- **Exercise aim**
Exactly the lines from the one with "Click the Format Painter brush icon" through the end of the data below must be set down, and no pictures with them.
BEGIN Data supplied
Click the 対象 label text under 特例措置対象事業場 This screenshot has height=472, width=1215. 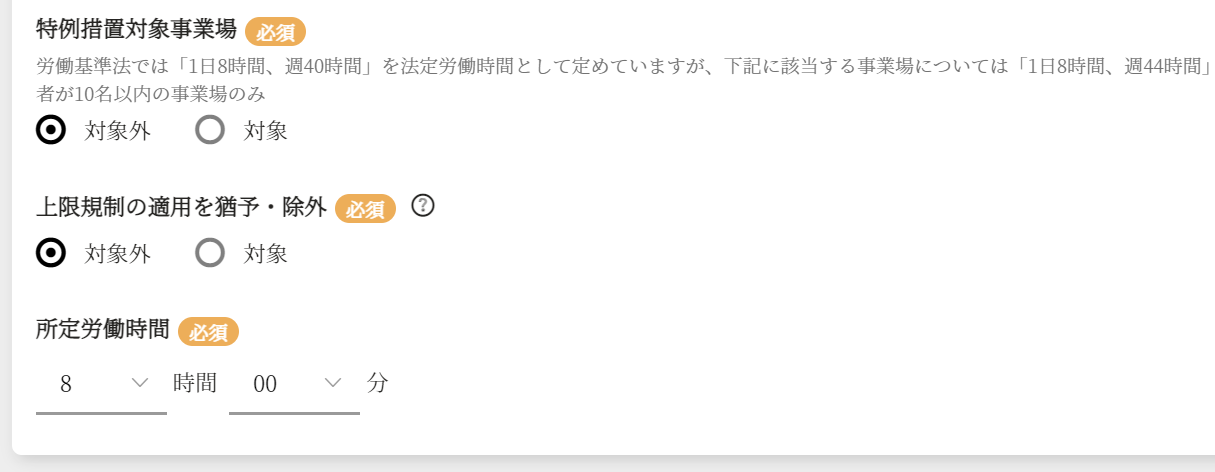coord(266,131)
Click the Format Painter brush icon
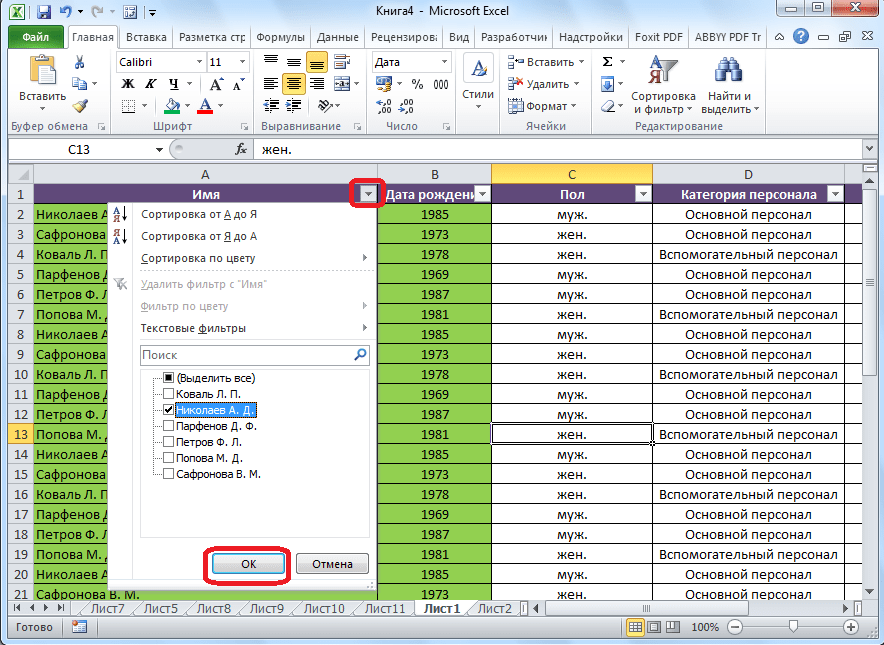The image size is (884, 645). [80, 106]
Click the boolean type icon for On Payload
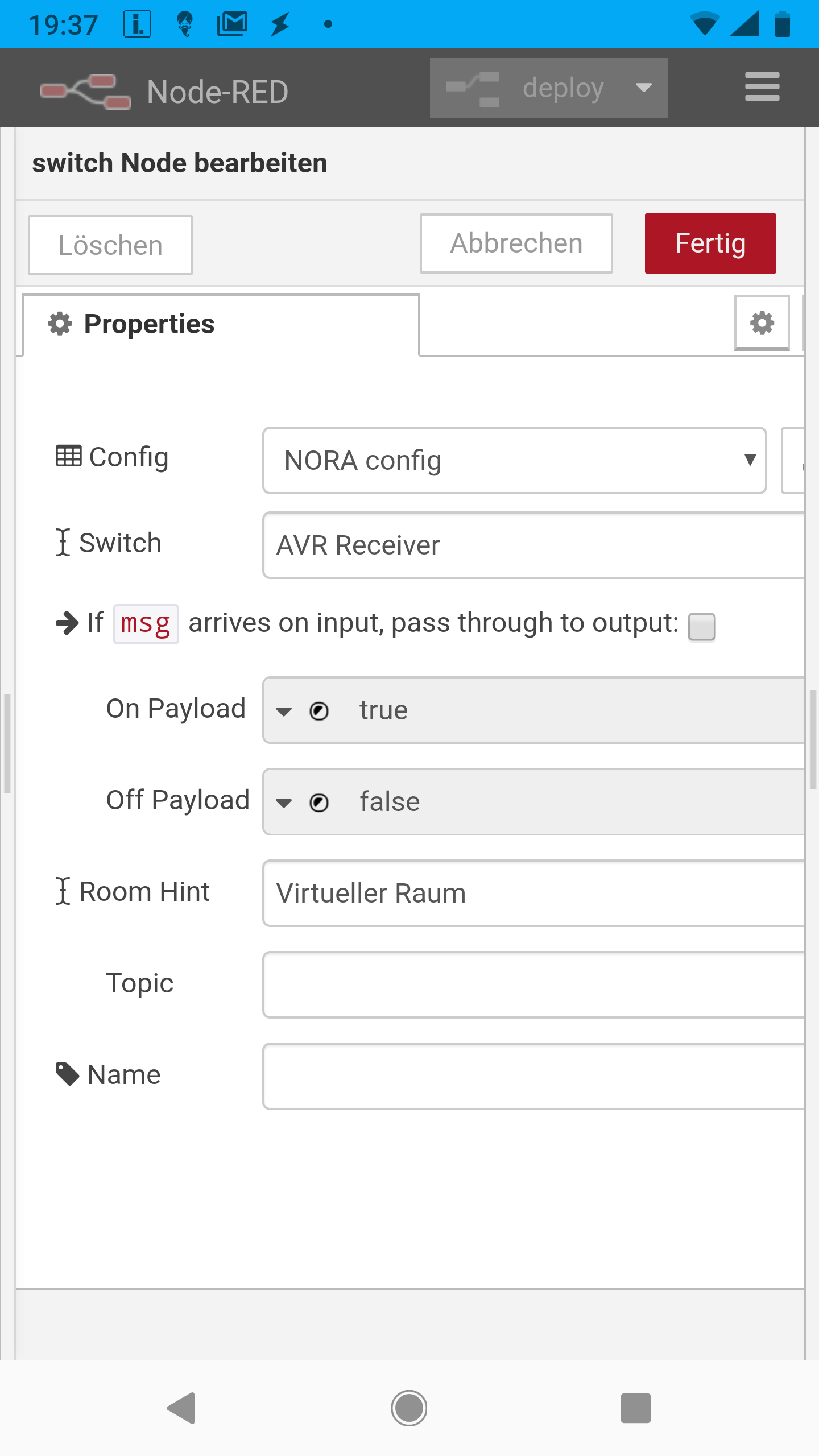 (319, 711)
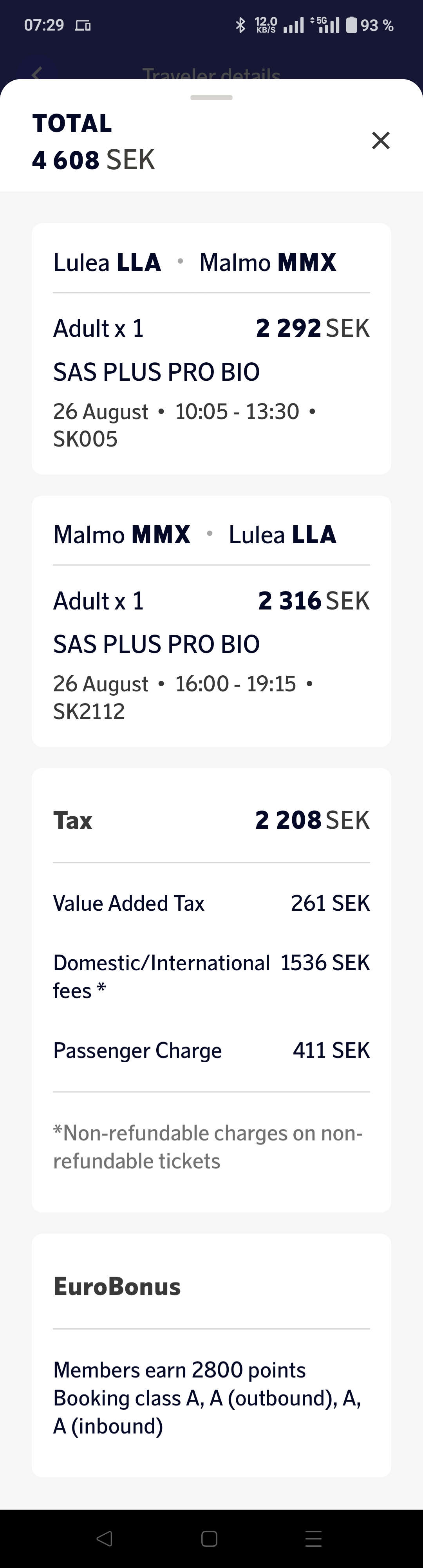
END Data supplied
- **Result below**
Click the Format Painter brush icon
The image size is (884, 645). [80, 106]
Click the boolean type icon for On Payload
 (319, 711)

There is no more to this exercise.